Júlio Lancelotti contou que conheceu o acusado, Anderson Batista, então interno da Febem, há cerca de sete anos

O religioso disse que sofreu ameaças, inclusive de ser falsamente acusado de envolvimento com uma criança de oito anos

DA REPORTAGEM LOCAL

O padre Júlio Lancelotti afirma que pagou cerca de R$ 50 mil em três anos porque acreditava que as pessoas que o extorquiam poderiam mudar. "Eu confiei muito que eles tivessem uma mudança. Que eu fosse capaz de atingir o coração deles, que eu fosse capaz de fazê-los entender", afirmou.

 

FOLHA - Como o sr. conheceu o Anderson Batista [acusado de liderar a extorsão]?
PADRE JÚLIO LANCELOTTI
- Ele estava trancafiado em uma cela.

FOLHA - Quanto tempo faz isso?
PADRE JÚLIO
- Faz muito tempo. Eu acho que já faz uns sete anos isso. Quando saiu, ele me procurou. Disse que estava sem onde morar, sem trabalho.

FOLHA - Que tipo de ajuda ele pediu na época?
PADRE JÚLIO
- Nós conseguimos que ele arranjasse um lugar para morar. Nós ajudamos no aluguel. Depois, ele foi incluído em uma frente de trabalho da prefeitura.

FOLHA - Em que momento a extorsão começou?
PADRE JÚLIO
- Ele queria ter uma bicicleta. Da bicicleta foi para a moto, da moto foi para o carro. Alguma coisa que vai ficando incontrolável. Sempre dizia a ele: você não tem limite.

FOLHA - Em que momento surgiram as ameaças?
PADRE JÚLIO
- Nos últimos três anos. Aí as coisas começaram a ficar mais tensas, mais difíceis. Mesmo a relação dele com a companheira.

FOLHA - Como eram as ameaças?
PADRE JÚLIO
- Ele dizia: "Eu vou resolver do meu jeito". Nesse caminho ele teve um homicídio, ele matou uma pessoa.

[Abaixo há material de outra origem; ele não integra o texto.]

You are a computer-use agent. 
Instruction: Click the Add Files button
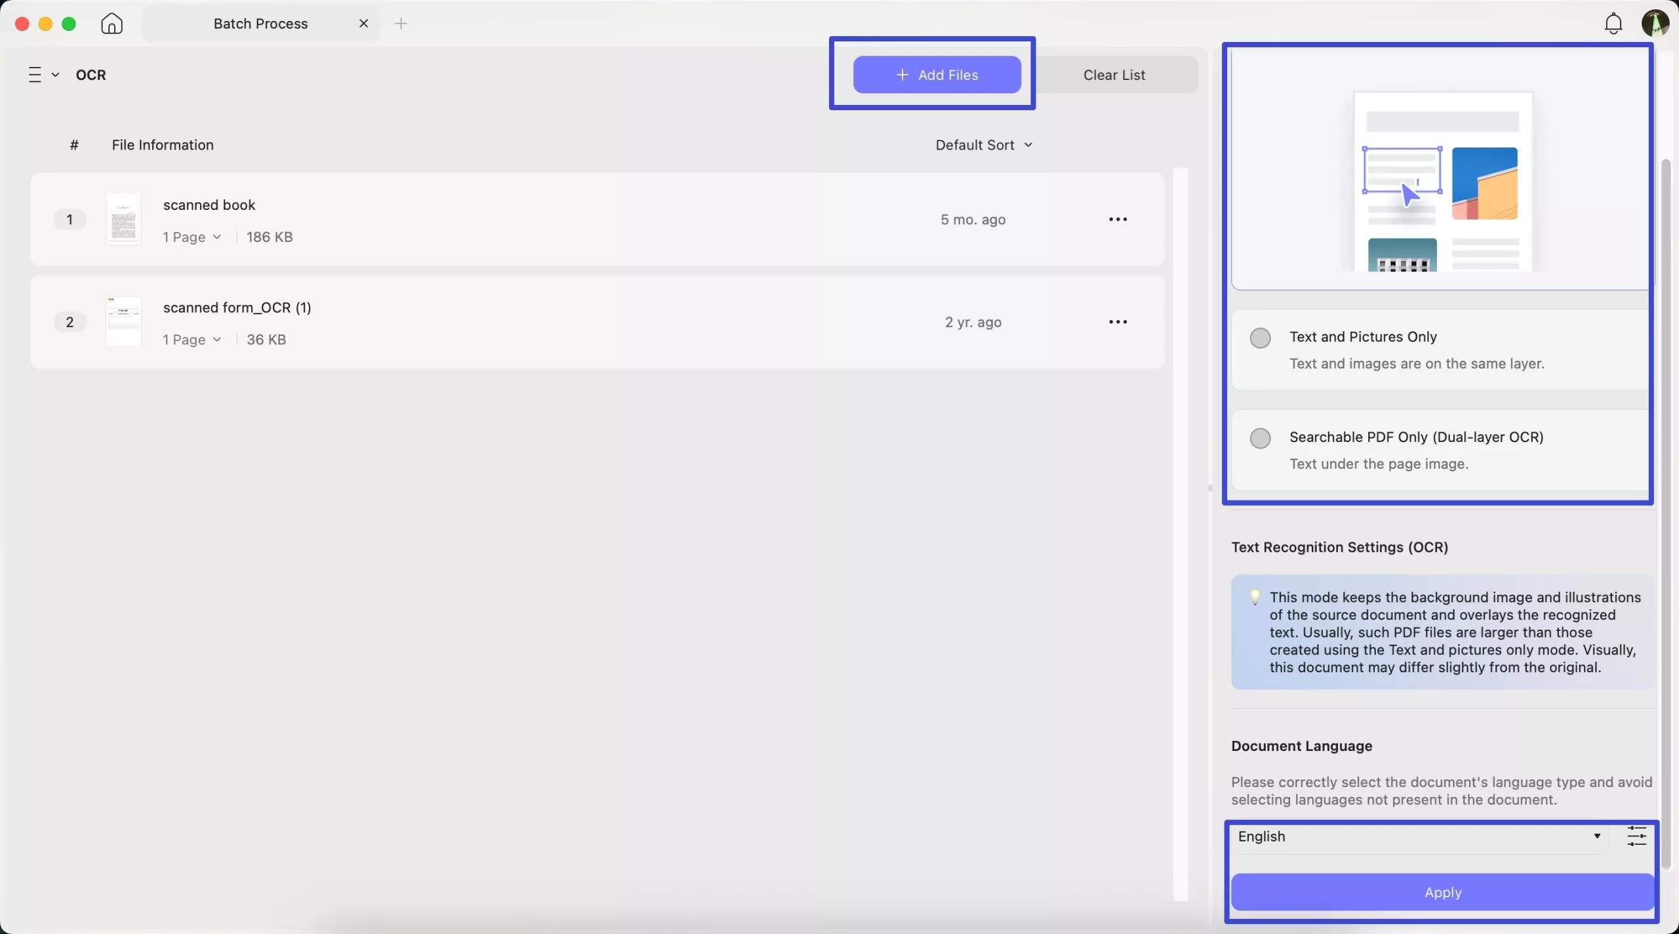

Esse inquérito foi arquivado porque ele alegou legítima defesa.

FOLHA - Mas ele usava isso para amedrontar o sr.?
PADRE JÚLIO
- E dizia: "Eu sou capaz". Algumas vezes, ele me procurou embriagado. Um dia ele veio aqui e tentou entrar com o carro na porta. Eu dizia que não tinha aquele valor, que tinha de esperar. Às vezes, eu conseguia só uma parte.

FOLHA - Começou com quanto?
PADRE JÚLIO
- Com R$ 300, R$ 500. E acabou com R$ 10 mil, R$ 20 mil, R$ 40 mil.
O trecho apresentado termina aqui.